Warding off the "Freshman Fifteen"

By Sherril Steele-Carlin

Almost any college student can tell you about the "freshman fifteen," those fifteen pounds that seem to pack themselves on the first year of college. Freshmen add pounds for a variety of reasons, from the freedom of eating away from home, to the stress of exams and schedules while trying to cram in daily nutrition.

While some researchers say the fifteen is a myth, many students find it is no myth, but a stark reality. Junk food reigns supreme in dorms, and fast food choices are abundant on most campuses today. So, how do you make good nutritional choices while you're hitting the books? Happily, it's a lot easier than you might think.

Good Nutrition Helps

Sometimes, good nutritional choices seem far beyond the average college dining choices. If you eat in the college cafeteria, sometimes it seems like the only choices are fried, breaded, or a combination of heavy sauces and gray vegetables, and the only other choices are fast food chains with greasy burgers, fries, and shakes. Then there are the pubs and bars that seem to surround every college campus, where beer is cheap, and oh so filling. Take hope though, because you can still make some awesome eating choices in your cafeteria.
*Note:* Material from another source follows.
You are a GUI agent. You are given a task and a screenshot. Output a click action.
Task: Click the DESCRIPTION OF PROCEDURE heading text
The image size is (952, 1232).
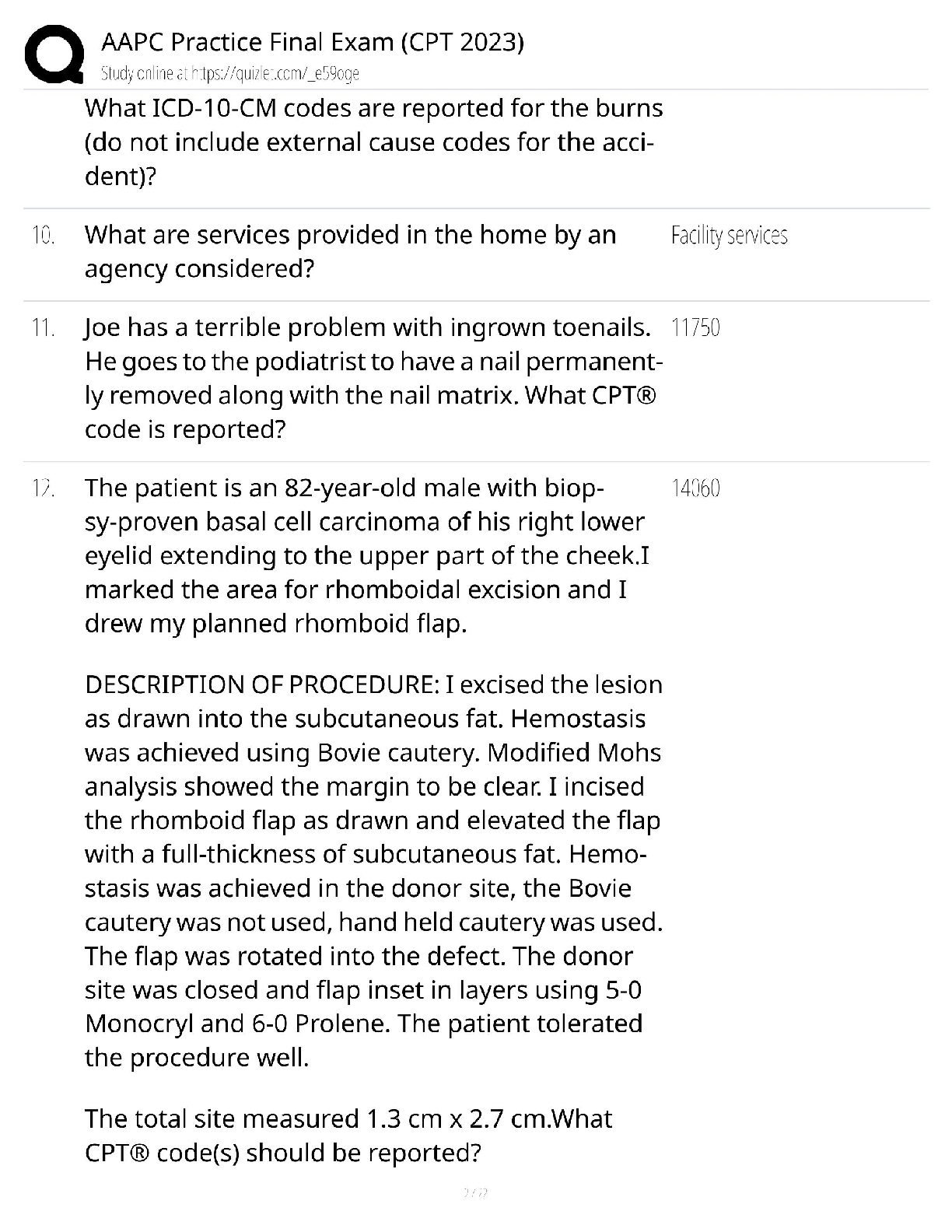262,684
If your cafeteria offers a salad bar, make it your new best friend. You can fill up on fresh vegetables and fruit, while passing on the more calorie laden choices on the cafeteria line. Make sure to pass on the fat-laden salad dressings, however, and go for vinegar, balsamic vinegar, or low-cal choices. Avoid foods that are fried or full of cheese and other fats. Opt for baked chicken or fish, and vegetables cooked without butter. It's better to leave your carbohydrates for earlier in the day, so enjoy oatmeal or a bagel for breakfast, and forego the potato at dinner. If you just can't pass up fast food, opt for healthier alternatives, like the low-fat alternatives at Subway, salads with low-cal dressings at most fast food chains, or the new low-carb burgers that are appearing at Carl's and Burger King. Keep away from the fried fries, heavy shakes, empty calorie soft drinks, and fatty burgers.

Too Much Beer?

One of the biggest reasons so many freshman pile on the pounds is beer drinking, especially on the weekends. Beer contains a lot of calories and carbs, so it can pile on the pounds fast, with no nutritional value. If you have to drink, try some of the new, lower carb beers that are coming out, or restrict your intake to one or two beers only. It will help your waistline, your wallet, and your brain cells!

Cooking in the Dorm

Another option to eating in the cafeteria or at the fast food choices on campus is actually cooking in the dorm. If you find your food choices on campus are too limited, then learn how to cook simple meals for yourself in the microwave. Many new small convection ovens are also available now, and they fit perfectly in the dorm, along with other small and versatile appliances like indoor grills and rice cookers. You can make an entire meal in minutes in a rice-cooker/steamer, and it will be healthier because you cook it without fats. You can also quickly grill chicken and fish on an indoor grill like the popular George Foreman varieties. Keep a few spices and herbs in the cabinet and you'll have quick and easy meals that are more healthy and enjoyable than fat-laden, heavy meals at the Food Court or cafeteria.

Sure, it's tough to keep the pounds off in college, when there are so many alternatives around you every day, but with some planning and ingenuity, you can learn your lessons while you stay slim, trim, and healthy!